* _Фрагмент документа_
>>>>
Представьте себе, что у какого-нибудь народа вдруг обнаруживается всеобщее пристрастие к музыке. Тут, без сомнения, появится столько плохих музыкальных произведений, столько фальшивого пения и скверной игры на инструментах, как никогда. Зато люди талантливые как в композиции, так и в исполнении при возможности обнаружить свои таланты окажутся столь прекрасными исполнителями, певцами и композиторами, как никогда в иное время. Если нынче больше, чем когда-либо, плутней, фальши и развращенности, то и простодушия, прямоты, истинной привязанности, чувства деликатности, длительной страсти также больше, чем в прошлые времена. Кто создан любить и быть любимым по-настоящему, тот и будет по-настоящему любить и внушать любовь.
Это говорит истинный философ, и это говорит истинно любящий человек, и это играет орган Дакена, чья полнозвучная мощь и нежность особенно ощутима от того, что вокруг немало «скверной игры на инструментах».
От того, что истинный философ и истинно любящий человек были в нем органически объединены, он часто задавал ей в письмах детски мудрые вопросы – те самые вопросы, которые начинают волновать человека в самом начале его жизни. А было ему уже около шестидесяти, и он написал сочинения, о которых говорила вся Европа.
Почему люди незаслуженно страдают, – обращается он к подруге, – вот один из тех вопросов, на который по сию пору не дано ответа. Странная вещь – жизнь, странная вещь – человек, странная вещь – любовь.
Он хотел в исследованиях этих «странных вещей» дойти до самой сути и иногда казался себе безумным и жаловался Софи, что не понимает себя.
Но она его понимала. Ее письма к нему не сохранились, как и ее портрет, но сам Дидро не раз говорил о той роли, которую эти письма играют в его жизни.
Время рассеивает иллюзии, – написал он ей однажды, – для всякой страсти наступает конец. Но чем чаще я тебя видел, тем сильнее, любил. Со временем моя нежность возросла; суть в том, что в основе ее лежат качества, реальность и ценность которых росла с каждым днем.
<<<<
* _Исходные данные_
>>>>
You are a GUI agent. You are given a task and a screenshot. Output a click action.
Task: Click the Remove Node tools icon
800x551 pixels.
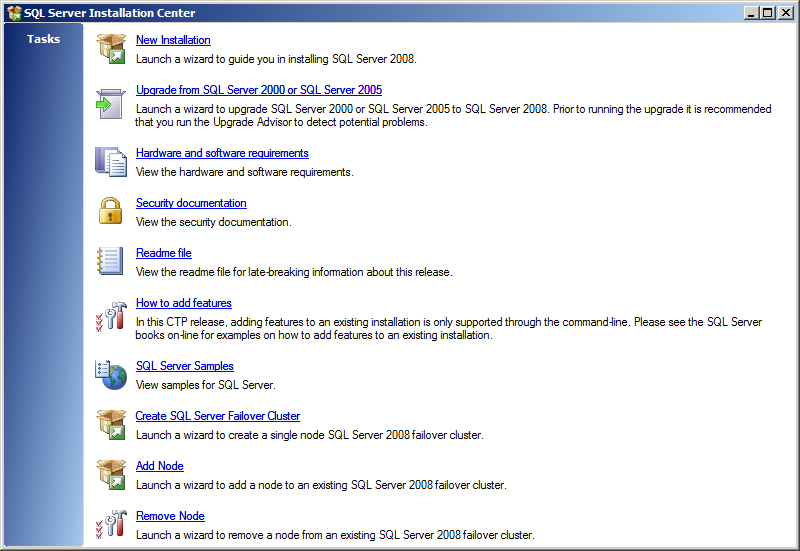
<<<<
* _Постановка задачи 1_
Верните без изменений отрывок текста о Дидро и Софи от «Почему люди незаслуженно» до «в его жизни.».
* _Постановка задачи 2_
Кратко изложите текст о Дидро и Софи в двух предложениях.

* _Результат 1_
Почему люди незаслуженно страдают, – обращается он к подруге, – вот один из тех вопросов, на который по сию пору не дано ответа. Странная вещь – жизнь, странная вещь – человек, странная вещь – любовь.
Он хотел в исследованиях этих «странных вещей» дойти до самой сути и иногда казался себе безумным и жаловался Софи, что не понимает себя.
Но она его понимала. Ее письма к нему не сохранились, как и ее портрет, но сам Дидро не раз говорил о той роли, которую эти письма играют в его жизни.

* _Результат 2_
Дидро органически соединял в себе истинного философа и истинно любящего человека, поэтому в около шестидесяти лет, уже написав сочинения, о которых говорила вся Европа, он задавал Софи в письмах детски мудрые вопросы, волнующие человека в самом начале жизни. Ее письма к нему не сохранились, но сам Дидро не раз говорил об их роли в своей жизни и писал ей, что со временем его нежность к ней возросла.